→ **MATERIAL PROVIDED**:
━━━━━━━━━━━━━━━━━━━━━━━━━━━━━━

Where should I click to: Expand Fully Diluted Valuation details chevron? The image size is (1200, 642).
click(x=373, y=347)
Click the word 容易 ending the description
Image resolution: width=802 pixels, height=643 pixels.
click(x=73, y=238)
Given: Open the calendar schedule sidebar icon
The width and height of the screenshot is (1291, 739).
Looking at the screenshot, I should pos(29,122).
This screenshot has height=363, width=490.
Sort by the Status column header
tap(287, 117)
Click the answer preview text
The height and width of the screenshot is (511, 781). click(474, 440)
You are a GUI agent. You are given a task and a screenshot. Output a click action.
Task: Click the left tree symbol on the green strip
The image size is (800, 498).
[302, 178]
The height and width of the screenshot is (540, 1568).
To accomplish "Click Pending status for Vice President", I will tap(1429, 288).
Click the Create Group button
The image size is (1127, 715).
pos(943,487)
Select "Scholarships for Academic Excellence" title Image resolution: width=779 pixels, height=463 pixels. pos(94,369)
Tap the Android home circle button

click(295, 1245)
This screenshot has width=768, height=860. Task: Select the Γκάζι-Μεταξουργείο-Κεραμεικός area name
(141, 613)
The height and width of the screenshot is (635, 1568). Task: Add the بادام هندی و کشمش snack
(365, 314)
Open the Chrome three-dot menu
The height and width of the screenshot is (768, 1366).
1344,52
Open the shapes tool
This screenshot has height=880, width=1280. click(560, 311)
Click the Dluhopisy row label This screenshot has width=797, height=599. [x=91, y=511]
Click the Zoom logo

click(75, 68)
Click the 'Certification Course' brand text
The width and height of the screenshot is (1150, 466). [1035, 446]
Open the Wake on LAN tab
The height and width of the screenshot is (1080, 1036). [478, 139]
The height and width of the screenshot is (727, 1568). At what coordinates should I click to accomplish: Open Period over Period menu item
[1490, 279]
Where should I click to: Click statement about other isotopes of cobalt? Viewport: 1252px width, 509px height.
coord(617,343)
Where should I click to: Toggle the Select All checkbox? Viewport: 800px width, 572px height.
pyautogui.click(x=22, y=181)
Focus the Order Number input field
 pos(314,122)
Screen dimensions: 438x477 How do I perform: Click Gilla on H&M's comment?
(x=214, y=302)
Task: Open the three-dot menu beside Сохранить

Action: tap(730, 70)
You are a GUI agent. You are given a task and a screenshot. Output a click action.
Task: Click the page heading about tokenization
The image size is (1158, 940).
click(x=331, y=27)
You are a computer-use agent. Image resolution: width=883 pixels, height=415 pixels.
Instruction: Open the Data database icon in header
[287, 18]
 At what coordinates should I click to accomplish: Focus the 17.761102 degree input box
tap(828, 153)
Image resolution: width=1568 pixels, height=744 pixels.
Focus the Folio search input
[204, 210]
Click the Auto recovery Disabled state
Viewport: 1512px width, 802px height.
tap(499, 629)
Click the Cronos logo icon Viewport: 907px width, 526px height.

━━━━━━━━━━━━━━━━━━━━━━━━━━━━━━

→ **EXERCISE DESCRIPTION**: Taking the entries above, please repeat each one exactly.

→ **EXPECTED ANSWER**:
Where should I click to: Expand Fully Diluted Valuation details chevron? The image size is (1200, 642).
click(x=373, y=347)
Click the word 容易 ending the description
Image resolution: width=802 pixels, height=643 pixels.
click(x=73, y=238)
Given: Open the calendar schedule sidebar icon
The width and height of the screenshot is (1291, 739).
Looking at the screenshot, I should pos(29,122).
This screenshot has height=363, width=490.
Sort by the Status column header
tap(287, 117)
Click the answer preview text
The height and width of the screenshot is (511, 781). click(474, 440)
You are a GUI agent. You are given a task and a screenshot. Output a click action.
Task: Click the left tree symbol on the green strip
The image size is (800, 498).
[302, 178]
The height and width of the screenshot is (540, 1568).
To accomplish "Click Pending status for Vice President", I will tap(1429, 288).
Click the Create Group button
The image size is (1127, 715).
pos(943,487)
Select "Scholarships for Academic Excellence" title Image resolution: width=779 pixels, height=463 pixels. pos(94,369)
Tap the Android home circle button

click(295, 1245)
This screenshot has width=768, height=860. Task: Select the Γκάζι-Μεταξουργείο-Κεραμεικός area name
(141, 613)
The height and width of the screenshot is (635, 1568). Task: Add the بادام هندی و کشمش snack
(365, 314)
Open the Chrome three-dot menu
The height and width of the screenshot is (768, 1366).
1344,52
Open the shapes tool
This screenshot has height=880, width=1280. click(560, 311)
Click the Dluhopisy row label This screenshot has width=797, height=599. [x=91, y=511]
Click the Zoom logo

click(75, 68)
Click the 'Certification Course' brand text
The width and height of the screenshot is (1150, 466). [1035, 446]
Open the Wake on LAN tab
The height and width of the screenshot is (1080, 1036). [478, 139]
The height and width of the screenshot is (727, 1568). At what coordinates should I click to accomplish: Open Period over Period menu item
[1490, 279]
Where should I click to: Click statement about other isotopes of cobalt? Viewport: 1252px width, 509px height.
coord(617,343)
Where should I click to: Toggle the Select All checkbox? Viewport: 800px width, 572px height.
pyautogui.click(x=22, y=181)
Focus the Order Number input field
 pos(314,122)
Screen dimensions: 438x477 How do I perform: Click Gilla on H&M's comment?
(x=214, y=302)
Task: Open the three-dot menu beside Сохранить

Action: tap(730, 70)
You are a GUI agent. You are given a task and a screenshot. Output a click action.
Task: Click the page heading about tokenization
The image size is (1158, 940).
click(x=331, y=27)
You are a computer-use agent. Image resolution: width=883 pixels, height=415 pixels.
Instruction: Open the Data database icon in header
[287, 18]
 At what coordinates should I click to accomplish: Focus the 17.761102 degree input box
tap(828, 153)
Image resolution: width=1568 pixels, height=744 pixels.
Focus the Folio search input
[204, 210]
Click the Auto recovery Disabled state
Viewport: 1512px width, 802px height.
tap(499, 629)
Click the Cronos logo icon Viewport: 907px width, 526px height.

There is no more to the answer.